- **GOAL OF THE EXERCISE**
Write out each line of the entries exactly, starting at the first and finishing with the line that contains "Given: Activate the Foliage mode icon".

┄┄┄┄┄┄

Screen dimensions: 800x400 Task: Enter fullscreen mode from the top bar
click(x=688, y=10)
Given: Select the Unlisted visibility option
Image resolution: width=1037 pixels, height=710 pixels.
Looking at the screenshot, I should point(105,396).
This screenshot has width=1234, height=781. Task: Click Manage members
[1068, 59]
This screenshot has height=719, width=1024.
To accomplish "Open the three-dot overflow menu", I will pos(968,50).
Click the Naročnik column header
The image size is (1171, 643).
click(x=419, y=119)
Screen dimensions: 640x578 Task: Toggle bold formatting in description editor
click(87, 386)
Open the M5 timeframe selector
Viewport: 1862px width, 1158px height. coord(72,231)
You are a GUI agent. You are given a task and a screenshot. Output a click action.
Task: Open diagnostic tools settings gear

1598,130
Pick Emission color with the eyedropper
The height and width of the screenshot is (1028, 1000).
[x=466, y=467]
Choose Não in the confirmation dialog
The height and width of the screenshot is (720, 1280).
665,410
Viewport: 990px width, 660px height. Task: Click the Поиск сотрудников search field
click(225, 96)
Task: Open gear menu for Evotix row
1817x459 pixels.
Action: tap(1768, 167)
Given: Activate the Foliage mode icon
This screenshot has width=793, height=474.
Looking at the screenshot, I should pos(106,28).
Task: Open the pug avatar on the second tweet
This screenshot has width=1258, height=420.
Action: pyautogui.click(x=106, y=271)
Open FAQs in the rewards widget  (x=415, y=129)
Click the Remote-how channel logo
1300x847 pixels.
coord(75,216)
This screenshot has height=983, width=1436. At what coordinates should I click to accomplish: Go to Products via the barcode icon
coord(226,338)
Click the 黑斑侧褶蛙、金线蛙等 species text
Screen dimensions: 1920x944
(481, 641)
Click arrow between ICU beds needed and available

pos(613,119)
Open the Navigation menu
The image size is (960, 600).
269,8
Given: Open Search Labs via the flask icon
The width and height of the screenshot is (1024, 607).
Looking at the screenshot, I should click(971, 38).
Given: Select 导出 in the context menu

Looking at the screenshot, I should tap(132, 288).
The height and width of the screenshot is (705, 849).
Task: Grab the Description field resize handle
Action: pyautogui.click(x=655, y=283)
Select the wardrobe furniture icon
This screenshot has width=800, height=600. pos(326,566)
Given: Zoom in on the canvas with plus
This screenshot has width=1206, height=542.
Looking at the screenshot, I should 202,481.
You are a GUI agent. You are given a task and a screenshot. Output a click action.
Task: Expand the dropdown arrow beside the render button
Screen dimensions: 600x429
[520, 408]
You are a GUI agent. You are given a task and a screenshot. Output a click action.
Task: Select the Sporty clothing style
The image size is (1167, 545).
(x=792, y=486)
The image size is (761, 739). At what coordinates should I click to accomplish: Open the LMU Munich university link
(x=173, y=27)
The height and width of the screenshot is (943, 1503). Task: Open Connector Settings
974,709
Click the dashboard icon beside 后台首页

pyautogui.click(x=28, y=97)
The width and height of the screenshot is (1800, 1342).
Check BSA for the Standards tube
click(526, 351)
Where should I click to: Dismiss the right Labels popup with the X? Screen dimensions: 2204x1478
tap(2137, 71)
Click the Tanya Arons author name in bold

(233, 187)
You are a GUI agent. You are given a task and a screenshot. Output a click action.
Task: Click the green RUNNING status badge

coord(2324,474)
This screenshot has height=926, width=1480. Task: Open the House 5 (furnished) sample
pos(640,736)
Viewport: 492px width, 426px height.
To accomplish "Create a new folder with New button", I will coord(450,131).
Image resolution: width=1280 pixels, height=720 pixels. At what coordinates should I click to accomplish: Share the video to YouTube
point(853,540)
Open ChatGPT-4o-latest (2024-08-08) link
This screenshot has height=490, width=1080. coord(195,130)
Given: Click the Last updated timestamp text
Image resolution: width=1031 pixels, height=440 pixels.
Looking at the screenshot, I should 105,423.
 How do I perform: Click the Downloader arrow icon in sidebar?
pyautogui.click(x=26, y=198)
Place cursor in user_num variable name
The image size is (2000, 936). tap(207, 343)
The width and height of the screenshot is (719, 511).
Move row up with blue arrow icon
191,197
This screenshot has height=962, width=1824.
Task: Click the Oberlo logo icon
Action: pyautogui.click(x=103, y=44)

┄┄┄┄┄┄

- **SOLVED PROBLEM**
Screen dimensions: 800x400 Task: Enter fullscreen mode from the top bar
click(x=688, y=10)
Given: Select the Unlisted visibility option
Image resolution: width=1037 pixels, height=710 pixels.
Looking at the screenshot, I should point(105,396).
This screenshot has width=1234, height=781. Task: Click Manage members
[1068, 59]
This screenshot has height=719, width=1024.
To accomplish "Open the three-dot overflow menu", I will pos(968,50).
Click the Naročnik column header
The image size is (1171, 643).
click(x=419, y=119)
Screen dimensions: 640x578 Task: Toggle bold formatting in description editor
click(87, 386)
Open the M5 timeframe selector
Viewport: 1862px width, 1158px height. coord(72,231)
You are a GUI agent. You are given a task and a screenshot. Output a click action.
Task: Open diagnostic tools settings gear

1598,130
Pick Emission color with the eyedropper
The height and width of the screenshot is (1028, 1000).
[x=466, y=467]
Choose Não in the confirmation dialog
The height and width of the screenshot is (720, 1280).
665,410
Viewport: 990px width, 660px height. Task: Click the Поиск сотрудников search field
click(225, 96)
Task: Open gear menu for Evotix row
1817x459 pixels.
Action: tap(1768, 167)
Given: Activate the Foliage mode icon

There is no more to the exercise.